Quando si gioca ad Anfield è lecito scomodare il divino. Perché è il divino stesso a scomodarsi per palesarsi nelle vesti di Eupalla. Come un profeta della Parola Calcistica, Klopp aveva già detto tutto ai propri uomini, affermando, poco prima di scendere in campo:
So che è impossibile, ma non per voi.
Sapere l’impossibile è contemplarlo nell’evento che lo rende possibile. Afferma Tertulliano, in una delle sue opere di apologeta, che il Figlio di Dio è morto, e questa è una cosa credibile; che “sepolto, è risorto, è (però) certo, perché è impossibile“. Quanto accaduto ieri sera ad Anfield scomoda il divino, poiché il divino s’è scomodato per rendere manifesto l’impossibile.
Le assenze di Salah, Firmino e Robertson sembravano aver messo il sigillo definitivo su un copione già in corso di stampa dall’andata, quando il risultato aveva detto Messia 3-Liverpool 0. 3-0, sì. Proprio come accaduto in Barcellona-Roma dello scorso anno, però, i blaugrana avevano raccolto decisamente più di quanto avessero gettato; anche in quel caso tre gol di scarto (4-1) e anche in quel caso la rimonta dei giallorossi, per una partita senz’altro epica ma niente affatto paragonabile a quella di ieri sera.

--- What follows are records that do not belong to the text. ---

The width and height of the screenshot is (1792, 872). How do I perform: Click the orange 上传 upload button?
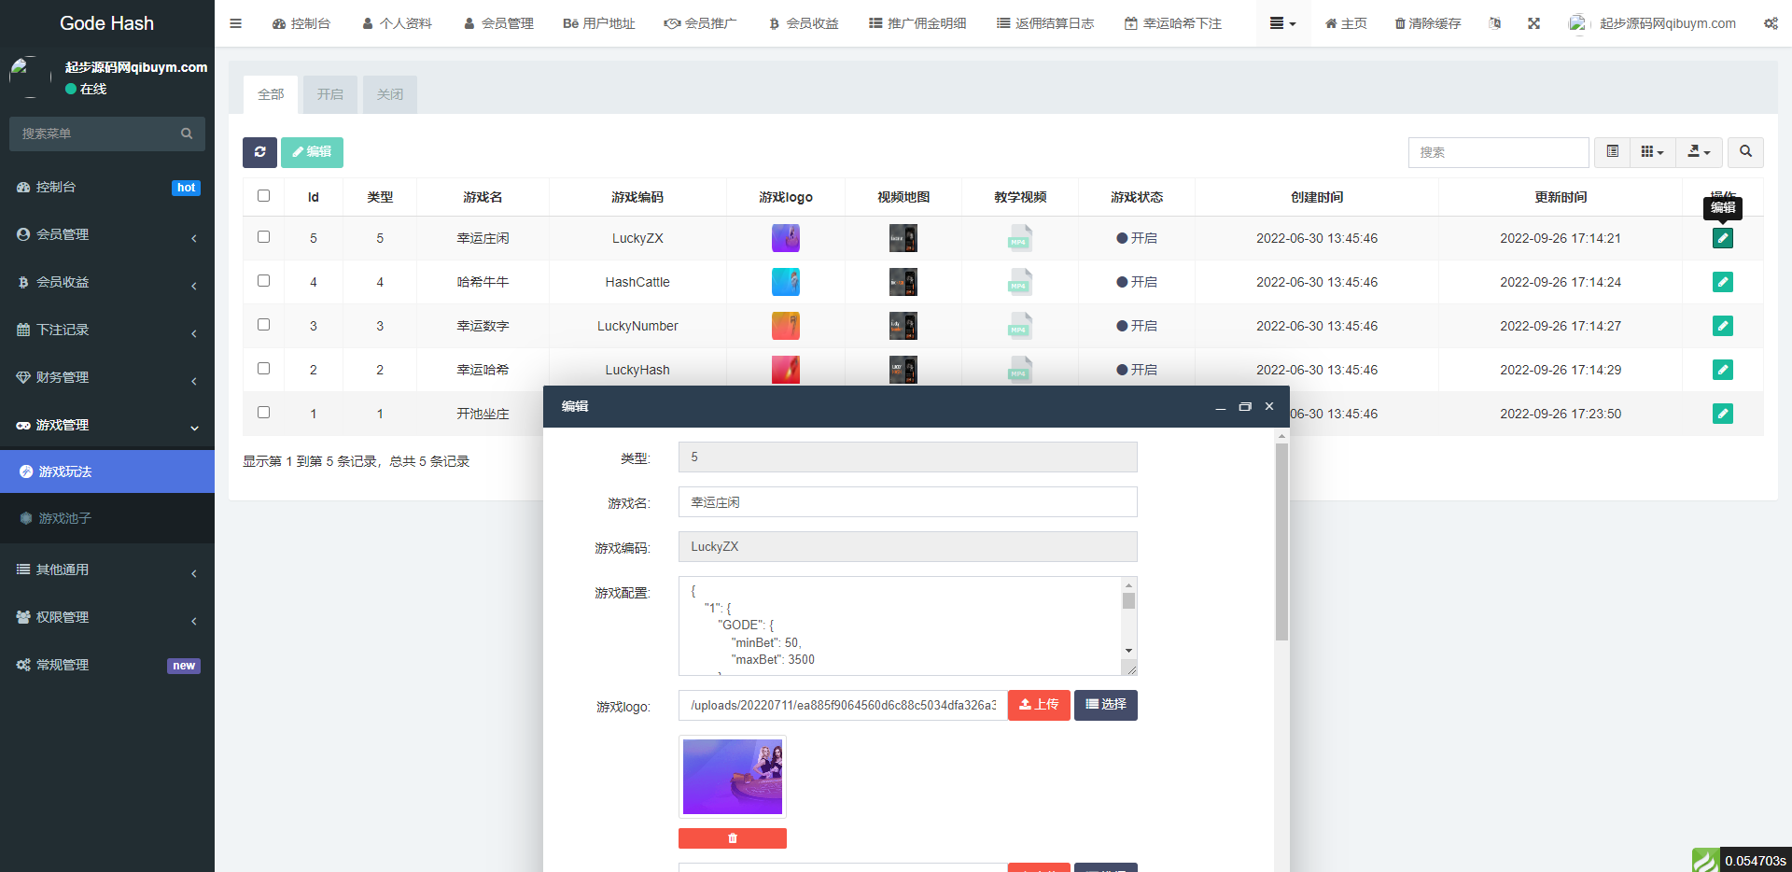[x=1039, y=705]
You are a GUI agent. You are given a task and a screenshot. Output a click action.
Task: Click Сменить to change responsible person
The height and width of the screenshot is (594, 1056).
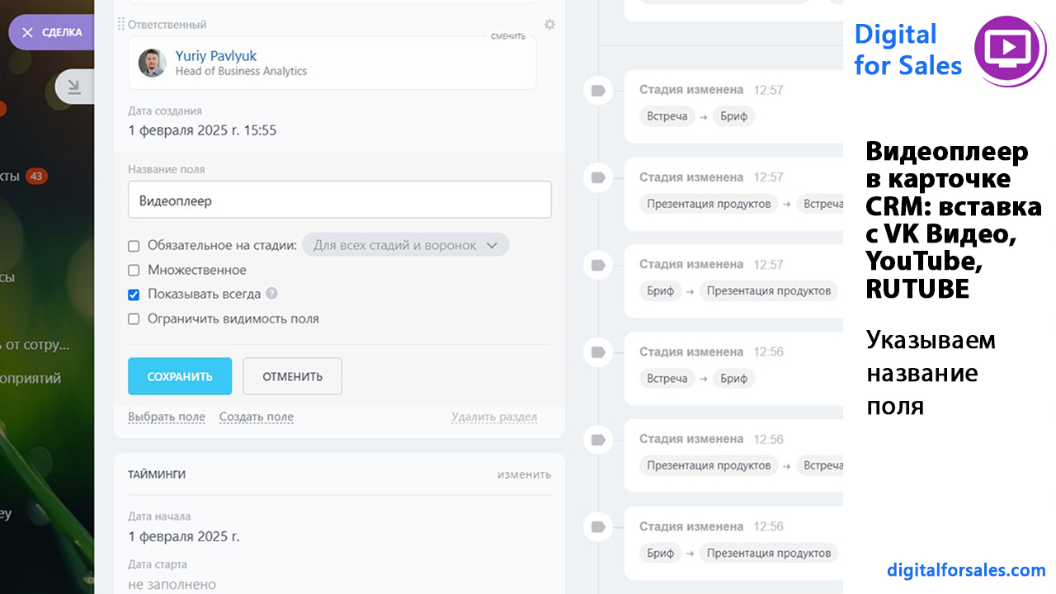tap(508, 36)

Diciamo questo. L’anno scorso fu l’Epos, ieri è stata Religione. E il gol di Origi dopo 7′ lo aveva fatto presagire, prima che la di lui doppietta lo rendesse manifesto. Ancor più del doppio Wijnaldum, giocatore fin troppo sottovalutato. Non a caso Alisson ha dichiarato che, rispetto allo scorso anno, il ritorno il Barcellona se l’è giocato e come, e chi più di lui può dirlo? Il Barça ha peccato ancora una volta di hybris. E ad Anfield questo equivale a morte certa. Eppure, a nulla sarebbe servito, forse, entrare in campo con un atteggiamento diverso. Ieri sera i Reds sembravano nient’altro che gli attori di un Destino già scritto. Dal portiere ai difensori, Van Dijk su tutti (da Pallone d’Oro); dai difensori ai centrocampisti, Georgino sopra gli altri, ma non sopra il capitano Henderson, da lacrime, come quelle versate dal soldato Milner a fine partita; per finire con l’attacco, mutilo ma musico (preda delle Muse del pallone).
Tutta la gioia dei Reds in una foto (foto Clive Brunskill/Getty Images)
Finiamo in polemica col polemico. Scrive Adani: «Fuori Salah, Firmino e poi Robertson, senza mai rinunciare a idee, coraggio e ritmo, puoi anche concedere 4 palle gol (nitide) ma non rinuncerai mai al tentativo di realizzare i tuoi sogni. Klopp e il suo Liverpool hanno testimoniato. Giustizia». Testimonia i limiti di un’analisi di questo tipo il ricorso, in prima istanza, alle “idee”. Senza rientrare nella polemica del momento, su cui pure torneremo per altri sentieri, è bene ribadire che ieri, ad Anfield, è accaduto in prima istanza, semmai, il Metafisico. Cioè l’accadere, appunto. L’evento non rivela mai se stesso. E le idee non esistono senza le azioni degli uomini (e del divino per loro tramite svelato).
Klopp e altri 11, più Anfield. Un’emozione unica, un brivido prorompente, un’estasi calcistica come poche nella storia. A memoria, solo quel Barcellona 6-1 PSG, di quell’ultimo grande Barcellona. Cos’altro? Il tema rimonte, certamente. A riprova di quanto detto poco fa. Il Porto contro la Roma, lo United contro i parigini, la Juve contro l’Atletico, e ora il Liverpool, che di rimonte se ne intende. E occhio a stasera. Una delle più belle Champions League della storia. Ringraziamo il calcio, signori.